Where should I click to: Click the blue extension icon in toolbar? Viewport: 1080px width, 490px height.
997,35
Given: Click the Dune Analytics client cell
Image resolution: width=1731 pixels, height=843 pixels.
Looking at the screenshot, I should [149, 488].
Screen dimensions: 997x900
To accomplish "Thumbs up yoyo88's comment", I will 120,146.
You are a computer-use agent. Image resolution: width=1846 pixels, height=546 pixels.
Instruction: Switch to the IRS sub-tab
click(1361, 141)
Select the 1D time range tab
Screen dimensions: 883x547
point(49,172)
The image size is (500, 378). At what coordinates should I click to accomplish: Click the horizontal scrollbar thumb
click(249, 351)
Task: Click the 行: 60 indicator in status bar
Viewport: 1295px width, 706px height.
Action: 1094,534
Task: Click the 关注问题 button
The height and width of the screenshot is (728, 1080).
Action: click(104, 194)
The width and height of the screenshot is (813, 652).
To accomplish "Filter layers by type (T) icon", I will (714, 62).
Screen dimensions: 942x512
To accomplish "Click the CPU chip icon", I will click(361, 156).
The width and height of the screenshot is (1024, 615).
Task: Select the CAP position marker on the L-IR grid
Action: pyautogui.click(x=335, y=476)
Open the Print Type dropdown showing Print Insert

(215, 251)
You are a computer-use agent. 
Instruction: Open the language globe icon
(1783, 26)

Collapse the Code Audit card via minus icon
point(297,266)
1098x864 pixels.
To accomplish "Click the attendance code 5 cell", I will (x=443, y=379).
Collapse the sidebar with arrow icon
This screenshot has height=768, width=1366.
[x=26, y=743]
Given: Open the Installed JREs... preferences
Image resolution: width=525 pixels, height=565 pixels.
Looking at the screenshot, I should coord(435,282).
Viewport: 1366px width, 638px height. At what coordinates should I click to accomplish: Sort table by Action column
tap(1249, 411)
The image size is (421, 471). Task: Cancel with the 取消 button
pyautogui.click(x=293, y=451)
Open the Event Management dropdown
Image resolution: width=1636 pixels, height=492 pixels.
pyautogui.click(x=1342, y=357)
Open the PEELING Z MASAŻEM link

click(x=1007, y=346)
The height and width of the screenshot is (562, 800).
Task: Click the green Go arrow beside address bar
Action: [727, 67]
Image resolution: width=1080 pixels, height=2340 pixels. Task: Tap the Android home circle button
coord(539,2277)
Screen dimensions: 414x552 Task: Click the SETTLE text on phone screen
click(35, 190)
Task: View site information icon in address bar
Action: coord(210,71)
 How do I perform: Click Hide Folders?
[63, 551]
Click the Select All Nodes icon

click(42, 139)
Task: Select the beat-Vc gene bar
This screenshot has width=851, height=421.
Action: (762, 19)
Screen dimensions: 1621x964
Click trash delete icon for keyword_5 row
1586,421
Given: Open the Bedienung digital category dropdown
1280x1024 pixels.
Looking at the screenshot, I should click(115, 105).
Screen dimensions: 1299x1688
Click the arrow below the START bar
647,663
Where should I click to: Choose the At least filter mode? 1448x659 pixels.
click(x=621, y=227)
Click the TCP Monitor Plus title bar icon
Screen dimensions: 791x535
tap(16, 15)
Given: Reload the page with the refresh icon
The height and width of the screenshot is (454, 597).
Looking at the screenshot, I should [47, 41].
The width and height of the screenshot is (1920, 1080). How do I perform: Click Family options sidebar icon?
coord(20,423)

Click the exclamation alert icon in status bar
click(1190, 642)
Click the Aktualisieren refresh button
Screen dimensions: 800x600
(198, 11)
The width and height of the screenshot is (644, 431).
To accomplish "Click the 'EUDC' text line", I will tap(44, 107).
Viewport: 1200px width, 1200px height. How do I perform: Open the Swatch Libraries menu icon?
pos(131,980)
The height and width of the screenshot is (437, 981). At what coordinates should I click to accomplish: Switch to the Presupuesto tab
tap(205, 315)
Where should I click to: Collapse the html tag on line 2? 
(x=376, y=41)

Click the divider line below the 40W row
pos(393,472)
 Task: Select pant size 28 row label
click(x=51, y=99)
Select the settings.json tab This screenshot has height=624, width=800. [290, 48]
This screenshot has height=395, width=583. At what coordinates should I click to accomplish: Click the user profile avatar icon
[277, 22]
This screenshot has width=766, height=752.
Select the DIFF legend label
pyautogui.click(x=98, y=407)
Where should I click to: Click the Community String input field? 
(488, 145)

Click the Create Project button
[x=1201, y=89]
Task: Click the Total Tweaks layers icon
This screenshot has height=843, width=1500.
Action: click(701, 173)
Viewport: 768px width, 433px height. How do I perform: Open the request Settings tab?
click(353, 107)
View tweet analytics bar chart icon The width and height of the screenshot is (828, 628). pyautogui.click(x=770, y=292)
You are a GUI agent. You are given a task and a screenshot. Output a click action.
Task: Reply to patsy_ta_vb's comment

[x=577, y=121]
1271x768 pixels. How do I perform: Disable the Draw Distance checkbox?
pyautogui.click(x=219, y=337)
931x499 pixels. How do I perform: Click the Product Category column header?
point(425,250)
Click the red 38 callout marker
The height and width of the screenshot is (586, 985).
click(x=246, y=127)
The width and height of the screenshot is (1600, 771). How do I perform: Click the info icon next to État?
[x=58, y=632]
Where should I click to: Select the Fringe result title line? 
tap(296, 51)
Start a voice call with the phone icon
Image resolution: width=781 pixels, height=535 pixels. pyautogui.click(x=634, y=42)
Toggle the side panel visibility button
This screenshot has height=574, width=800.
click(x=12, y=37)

------------------------------------------------------------------------

TASK DETAILS:
Copy every line from the entries that contains the word "layers".

ANSWER TO THE PROBLEM:
To accomplish "Filter layers by type (T) icon", I will (714, 62).
Task: Click the Total Tweaks layers icon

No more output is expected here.